Le 12 avril, la CYLC a publié sur Weibo un message qualifiant le féminisme extrême de « cancer » qu'il fallait éliminer. Ce post hostile a été rédigé après un déluge de critiques en ligne sur la représentation visuelle, l'illustration des héros du PCC par la ligue de la jeunesse dans un ancien post sous le slogan « Chaque jeune génération a été à la hauteur de son temps » (每一代青年都无愧于时代). Dans la collection de six photos historiques de la ligue, il n'y a aucune figure féminine.

Le média d'État, Beijing Evening News, a également publié un article accusant le « poing féminin » de diffuser des opinions empoisonnées et demandant un contrôle plus strict en ligne à leur encontre. Cela fait écho à l'appel menaçant de la CYLC.

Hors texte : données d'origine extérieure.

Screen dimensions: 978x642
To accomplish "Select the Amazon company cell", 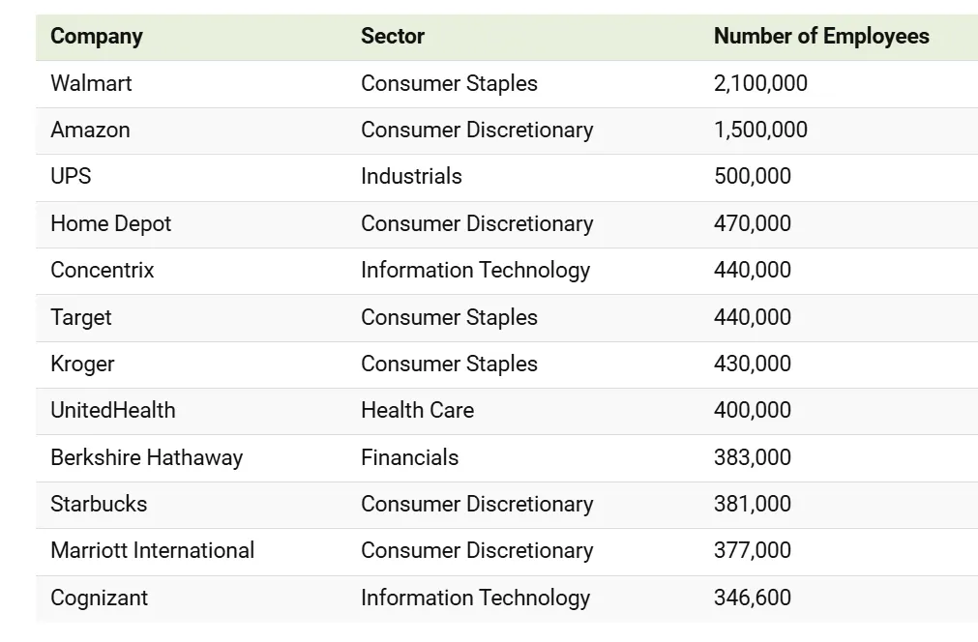I will 90,130.
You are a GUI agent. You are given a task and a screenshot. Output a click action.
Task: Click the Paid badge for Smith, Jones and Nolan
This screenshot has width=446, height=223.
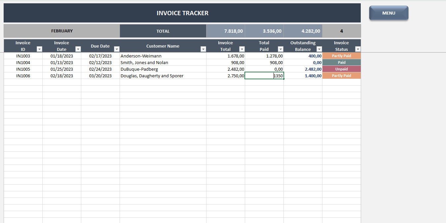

Quelques jours plus tard, Renmin Zhengxiebao, un journal dépendant de la Conférence Consultative Politique du Peuple Chinois, a mis en avant la suggestion  d'un expert juridique, Li Huacheng, visant à stimuler le taux de mariage et de fécondité :

就媒体来说,要对不符合主流价值观的如“独立女性”“丁克”等减少报道或不予报道,将媒体资源更多聚焦于美满家庭、优生优育等宣传上来,让年轻人尽快达成“不婚不育是误区,优生优育是责任”的共识。

Les médias devraient réduire ou supprimer les reportages sur les « femmes indépendantes » et les « DRSE » (Double Revenus Sans Enfant), car ils vont à l'encontre des valeurs dominantes. Les ressources médiatiques devraient être consacrées aux reportages sur la vie de famille satisfaisante… en créant un consensus parmi les jeunes pour que le « yousheng youyu » (优生优育 eugénisme ou naissance et éducation de qualité) soit une obligation.

Cependant, le choix de ne pas se marier et de ne pas avoir d'enfants ne se limite pas aux féministes chinoises. Le faible taux de natalité est devenu une tendance dans la majorité des pays développés. De même, la classe moyenne urbaine chinoise des villes de premier et deuxième rangs préfère consacrer son temps et son énergie à sa carrière, plutôt qu'à élever des enfants.

En outre, depuis le début de l'année 2021, les milléniaux chinois ont lancé le mouvement Lying Flatism, une contre-culture qui prône un mode de vie simple, moins matérialiste et s'oppose à la culture du travail hautement exploitante. L'une de leurs stratégies consiste à refuser de se marier et avoir des enfants.

Après l'épidémie Omicron, des centaines de millions de Chinois ont été privés de leurs droits et de leur liberté. Dans le cadre de la politique de zéro Covid du pays, ils ont été contraints de vivre enfermés, de se soumettre sans cesse à des tests PCR et de voir leurs déplacements limités par le code de la santé. Certains ont perdu tout espoir en l'avenir, ont rejoint le mouvement « Lying Flying » et déclarent appartenir à la dernière génération.

Le nationalisme chinois peut continuer à affirmer que les féministes et la communauté LGBTQ+ sont responsables de la crise démographique mais la lutte idéologique n'empêchera pas l'effondrement du taux de natalité.